Content scripts execute in a special environment called an isolated world. They have access to the DOM of the page they are injected into, but not to any JavaScript variables or functions created by the page. It looks to each content script as if there is no other JavaScript executing on the page it is running on. The same is true in reverse: JavaScript running on the page cannot call any functions or access any variables defined by content scripts.

Further down it reads with more relevant information to my situation:

It's worth noting what happens with JavaScript objects that are shared by the page and the extension - for example, the window.onload event. Each isolated world sees its own version of the object. Assigning to the object affects your independent copy of the object. For example, both the page and extension can assign to window.onload, but neither one can read the other's event handler. The event handlers are called in the order in which they were assigned.

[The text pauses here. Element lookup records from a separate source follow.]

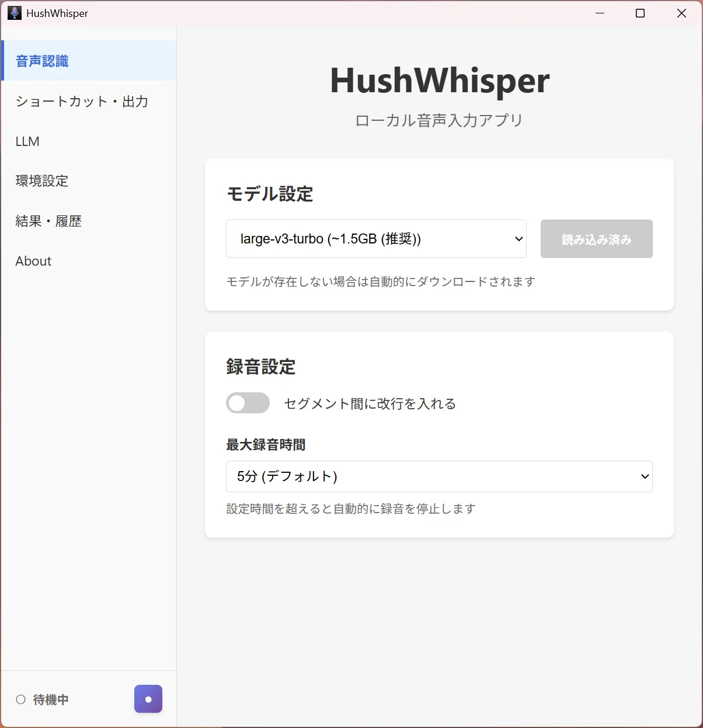Close the HushWhisper window
The width and height of the screenshot is (703, 728).
coord(681,13)
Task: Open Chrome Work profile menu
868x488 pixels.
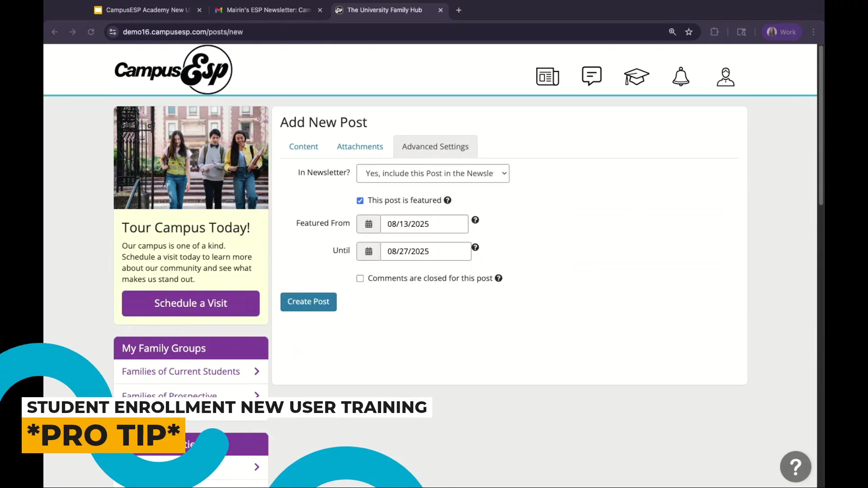Action: coord(782,32)
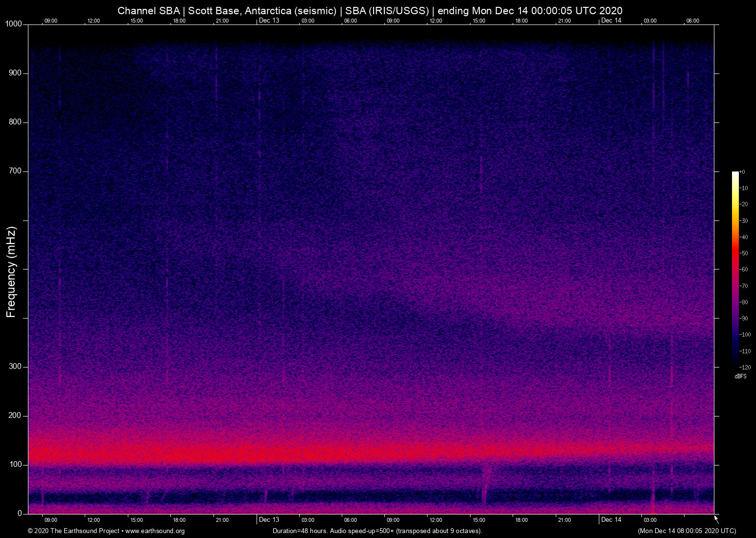Click the 100 frequency tick label
Viewport: 756px width, 538px height.
pos(15,465)
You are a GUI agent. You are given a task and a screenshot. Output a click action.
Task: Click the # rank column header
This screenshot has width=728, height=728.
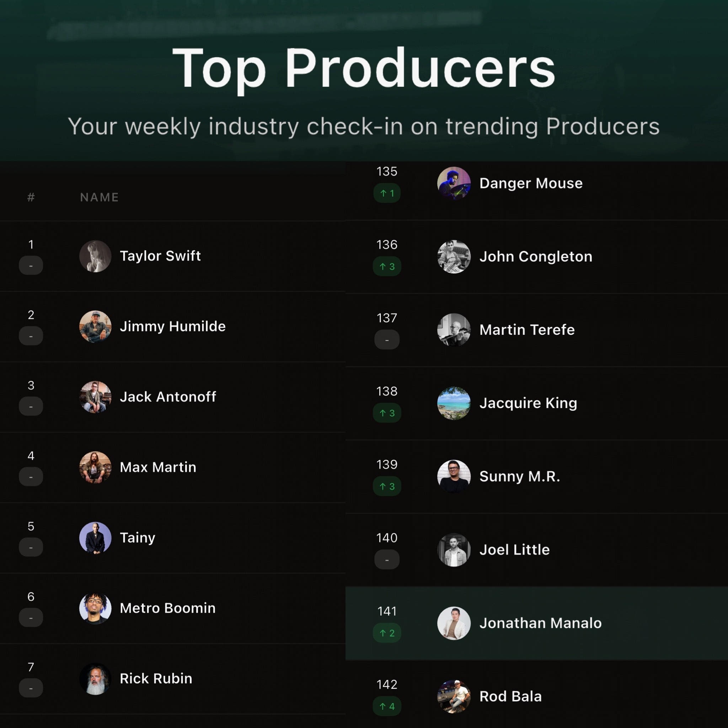(x=31, y=197)
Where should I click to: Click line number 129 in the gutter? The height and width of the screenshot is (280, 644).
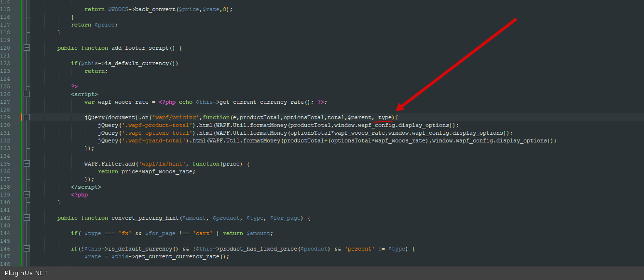coord(5,117)
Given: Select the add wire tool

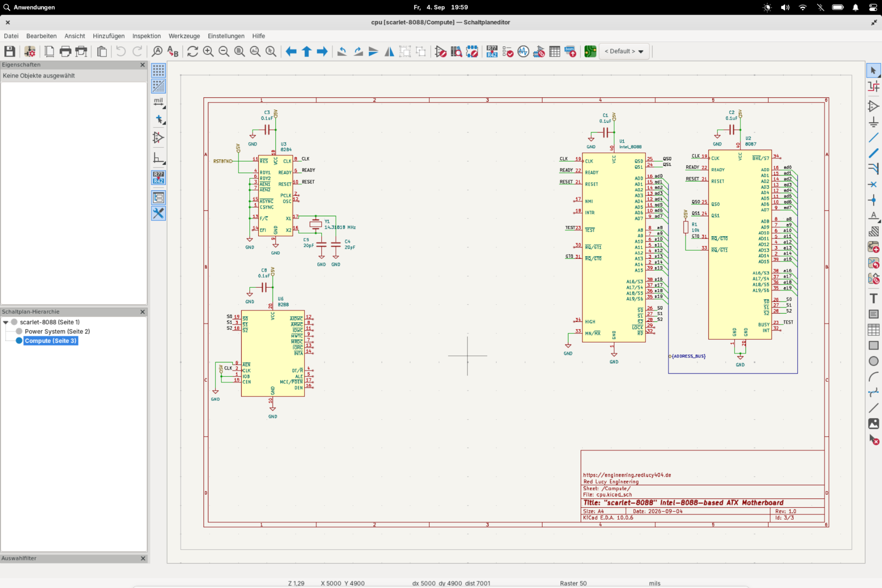Looking at the screenshot, I should (x=873, y=137).
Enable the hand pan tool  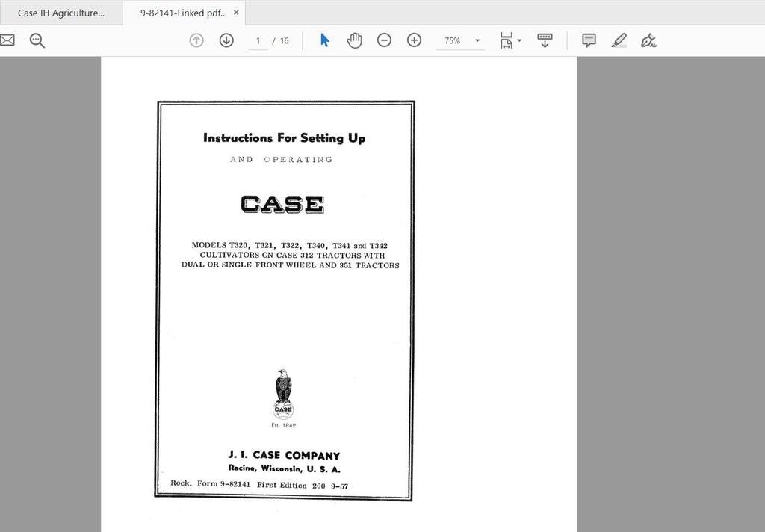354,40
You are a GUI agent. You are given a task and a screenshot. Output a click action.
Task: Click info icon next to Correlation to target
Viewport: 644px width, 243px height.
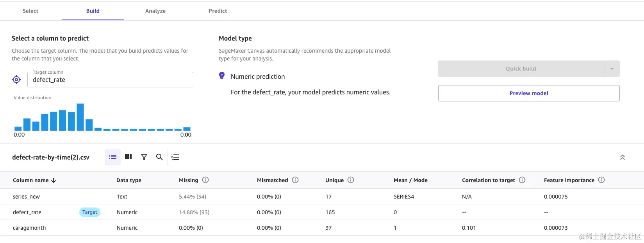coord(522,180)
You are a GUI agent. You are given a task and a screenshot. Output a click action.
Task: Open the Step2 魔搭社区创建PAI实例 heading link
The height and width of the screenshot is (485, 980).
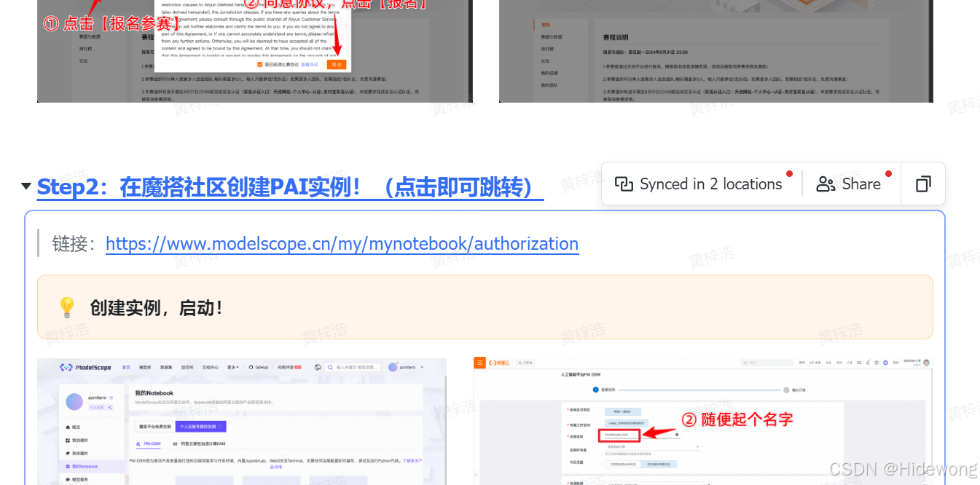pyautogui.click(x=290, y=187)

I think a combination of your example and some type of special event listener might allow me to grab the window. A potential issue I see is that I might just be grabbing a copy of the window object. I'd need to be able to reference to actual window object or the library command will might not have an effect.

twolfson commented 9 years ago

I don't think it's actually referring to a copy of the window. It's saying that it doesn't give you access the same set of DOM handles (e.g. element attributes/listeners) which should be fine. It does make me curious if edge case functions like toggleVisualization will still run. Please let me know if you bump into any issues.

twolfson commented 8 years ago

It's been 5 months since this issue was opened. It sounds like everything is working now. Closing issue.